Most acrylic paints need to be thinned before using and so artists use some type of pallet to mix and thin their paint. While some artists simply use a scrap of plastic, an old CD, etc. others go to the other extreme and purchase an expensive and beautiful porcelain pallet. In my opinion, neither are ideal for painting miniatures. An old CD or other flat piece of plastic allows the paint to flow out thinly and then it dries out very quickly. Paint needs a well to collect in and then it does not dry out as fast and you will save on paint. Porcelain pallets, though having wells for paint to collect in, are designed for water colors. Water color artists put globs of their paint into the wells and leave them there for months. When they use a color they simply wet the brush and take some color from the paint blob. For this reason porcelain pallets are heavy, perfect for a permanent pallet as water color artists use. However, for acrylic paint and minis they are cumbersome. An acrylic paint pallet needs to be cleaned after each use, lugging those heavy porcelain pallets to the sink every day is just no fun, not to mention that they are rough on the bottom and can scratch your sink or wooden counter. Also, the wells on porcelain pallets are larger than necessary and so your paint will spread out and dry quicker.
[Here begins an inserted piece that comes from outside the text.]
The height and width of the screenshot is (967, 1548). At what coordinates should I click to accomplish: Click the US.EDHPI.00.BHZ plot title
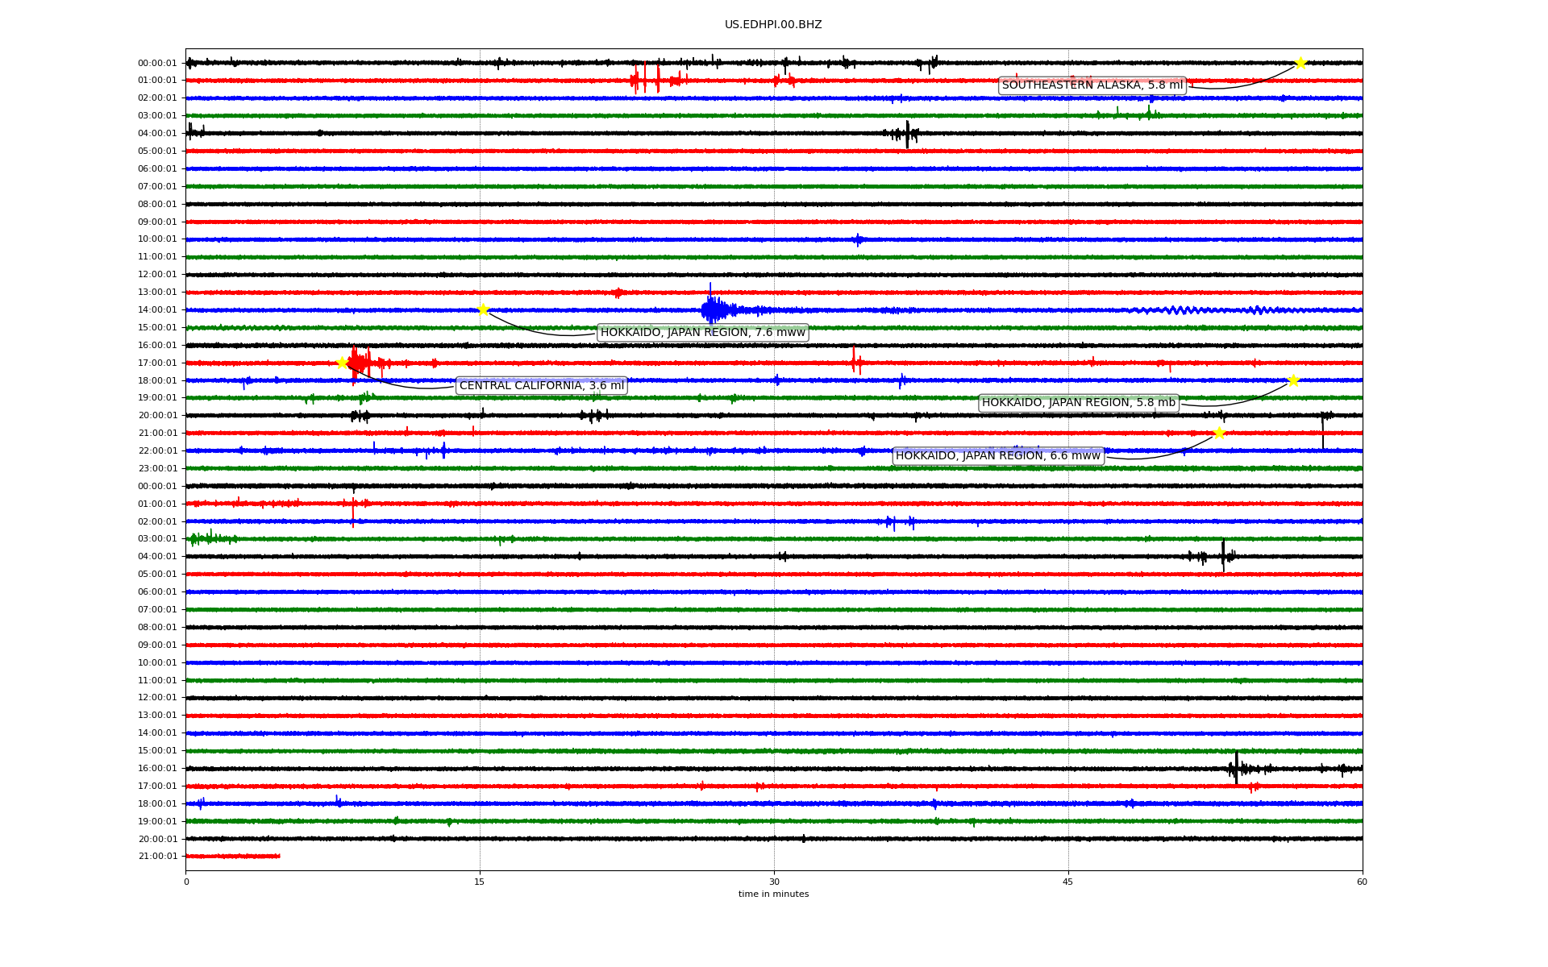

For miniature painting a simple pallet with small round wells is ideal, such as the cheap 2.00 plastic pallet shown below.
A cheap plastic pallet has just one fault and that is that the more worn the plastic gets the harder it is to clean the dried paint off it - but at least they are cheap and can be easily replaced when necessary. It would be great if someone made a small porcelain pallet in the same design, but no one does. I was fortunate, however, in that my dad was a stainless steel freak and hope to be artist in the 70's and he picked up a stainless steel pallet thirty years ago. When I married an artist (Srishtiart.net), he gave her all his unused art supplies including this pallet, which I promptly snuck off with. Stainless steel cleans easily and last forever, unfortunately I have not found anyone who sells stainless pallets, so I use one stainless and keep a plastic in reserve for those days when I use a lot of colors.
Now onto the "Penny Saving Pallet"
One of the headaches of painting miniatures is that you don't need a lot of paint and so those few drops of paint on the pallet dry out very quickly. If you have 3 half-mad children like me, you could also get interrupted at any moment and come back in 10-20 minutes to a dried pallet. To combat the problem of paints drying on the pallet I took some thick pieces of wire and epoxied them to pennies. When I am done with a color on my pallet, I drop one of the pennies on top of the paint and it covers the paint and keeps it from drying out. Twenty minutes latter when I need that color again, I just lift the penny and the paint is wet and waiting. I can even go and feed the kids and watch an hour of TV and come back to some live paint - really, paint will take 1-2 hours to dry up when covered by a penny. The wire serves as a handle which makes it easier to take the penny off the pallet, but just plain pennies will do the job just as well.